Main image of article Weekend Roundup: Google Cardboard, Microsoft's Mobile Failure, OpenAI

You did it! You made it to the weekend! Before you log off your machine and spend the next 48 hours playing “Death Stranding” (it’s weird… really weird), let’s check out some of the tech news this week you might have missed.

Google Cardboard Sent Off to the (Open Source) Farm

Back in 2014, a bunch of Google engineers came up with a fascinating concept: Why not build a virtual reality (VR) headset out of literally the cheapest materials possible? The result was Google Cardboard, which for a shining moment seemed like it would truly bring VR to the masses. You didn’t even need to buy one of the cardboard “devices” from Google; with a set of easy-to-follow instructions, you could build one yourself.

However, Google Cardboard had a drawback that ultimately doomed it as a product. Since it was only a cardboard holder for your smartphone (along with a pair of lenses that made the content on your smartphone’s screen seem 3D and immersive), there was a lack of control; you could watch video, but couldn’t play games or really engage with a VR app.

Nonetheless, Google managed to ship 15 million Cardboard units, introducing many folks to VR for the first time. And now, even as the very concept of smartphone-based VR seems to be fading away, Google has released Cardboard’s software to the open-source community. If you’re interested, check out the associated GitHub repo, as well as the documentation.   

“We're releasing libraries for developers to build their Cardboard apps for iOS and Android and render VR experiences on Cardboard viewers,” Google wrote in an associated blog posting. “The open source project provides APIs for head tracking, lens distortion rendering and input handling. We’ve also included an Android QR code library, so that apps can pair any Cardboard viewer without depending on the Cardboard app.”

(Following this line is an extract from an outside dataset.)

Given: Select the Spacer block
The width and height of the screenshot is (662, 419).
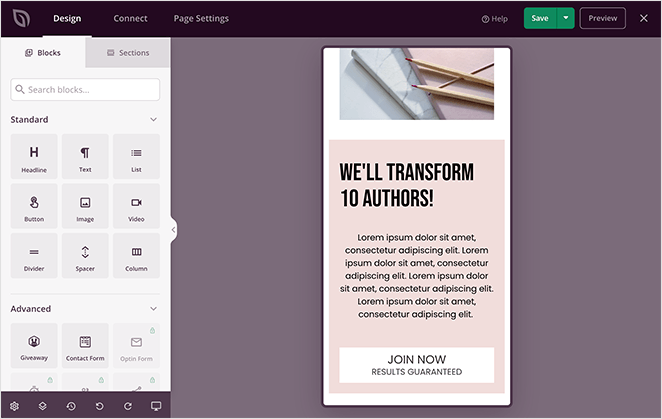Looking at the screenshot, I should click(x=85, y=256).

Google also promised that it would continue to contribute to the project with new features, “including an SDK package for Unity.” In other words, although Cardboard was an interesting experiment, keeping it alive is now the job of the broader tech community.

Bill Gates: Microsoft Could Have Whacked Android

In the “hope springs eternal” category, Bill Gates is insisting that Microsoft’s smartphone operating systems could have eventually challenged Android for mobile-device supremacy.

“There’s no doubt that the antitrust lawsuit was bad for Microsoft, and we would have been more focused on creating the phone operating system and so instead of using Android today you would be using Windows Mobile,” Gates told an audience at the New York Times DealBook Conference (hat tip to The Verge for the coverage). “If it hadn’t been for the antitrust case... we were so close, I was just too distracted. I screwed that up because of the distraction.”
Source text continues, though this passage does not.